Therapy was generally well tolerated; only two patients (8%) suffered Grade III or higher toxicity. Various publications emphasize the relatively low risk of serious toxicity with these drugs, with a figure of 7%–20% quoted across various studies.[18] Fatigue is the most common toxicity with ICIs. Although routine cardiac surveillance is not recommended by guidelines at present, we faced one mortality due to heart failure which may have been drug induced. The risk of fulminant ICI-associated myocarditis has recently gained attention among oncologists and is believed to be early toxicity that generally occurs within the first few doses, similar to what was seen in our patient.[19]

The choice of CBR as an endpoint is prompted by the interesting pattern of response seen in many trials of these drugs, where many patients may achieve prolonged disease stabilization instead of responses as seen in conventional chemotherapy. In fact, some patients may respond in the form of a slow progression of disease followed by stabilization.[1,20] The setting in which we used ICIs (metastatic solid tumors after failure of chemotherapy) means that without antitumor activity, disease stability at 3 months is very unlikely. The achievement of a CBR of 33% and an overall response rate of 26% is somewhat similar to what has been seen in many[2,4,5,6,7] (but not all)[8] of the large prospective studies conducted in the second-line setting in various cancers, where response rates have been roughly near the 20% of mark in the overall cohorts. Cancer subtype-specific CBR is depicted in Table 2, but this data should be considered of very limited value due to the small number of individual patients in each group.

The median PFS and OS also have some similarity with published prospective experience in large international trials. In unselected cohorts, median PFS has generally been noted to be in the range of 2–4 months and OS in the range of 6–12 months in the relapsed setting.[2,5,6,7,8] An interesting phenomenon noted in many immunotherapy trials is the long durations of response realized among treatment responders.[5] Similar findings have been noted in our cohort, whereby most patients who achieved clinical benefit have ongoing responses, with median PFS not reached at the time of data cutoff.

We could not find any clinical parameter that predicted response (or lack thereof) to ICIs in our cohort. Whereas the small sample size of the study may well be the most likely reason, clinical parameters have by and large failed to reveal predictive value in most of the international studies. A large amount of research is being directed toward discovering the true predictive markers for treatment response to ICIs, with stress on molecular parameters such as PD-L1 expression or genetic mutations. This represents an important area of the future study which was not addressed in our study.

The most important limitations of our study are the limited sample size, the heterogeneity of patients regarding underlying cancer and histology, and the use of a retrospective design which introduces significant limitations of selection and recall bias.
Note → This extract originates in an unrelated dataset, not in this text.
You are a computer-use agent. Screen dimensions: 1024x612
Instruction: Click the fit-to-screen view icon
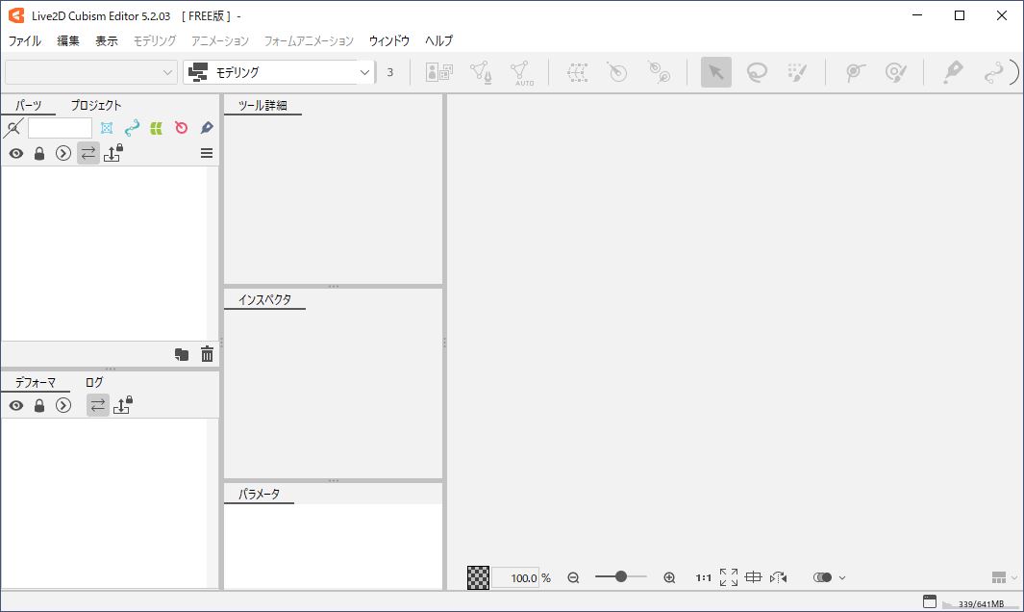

Prospective validation is required to further strengthen these inferences.

Conclusions

We present the first systematic study looking at real-world experience with ICIs in the Indian population with advanced solid tumors that have progressed on chemotherapy. The efficacy and toxicity seen in our patients largely appear comparable with international experiences, and physicians should feel reassured using these agents in similar settings. With the expanding availability of multiple treatment options in cancer at every stage, predictive markers gain an enhanced importance. We anticipate that the future will see an increasingly personalized, genomic approach to the selection of patients for various treatments. With the pattern of response seen with immunotherapy (deep and prolonged responses seen in a minority of patients) these predictive biomarkers gain especial importance.

Financial support and sponsorship

Nil.

Conflicts of interest

There are no conflicts of interest.

Acknowledgement

The authors would like to acknowledge Ms. Neha Goel for her assistance.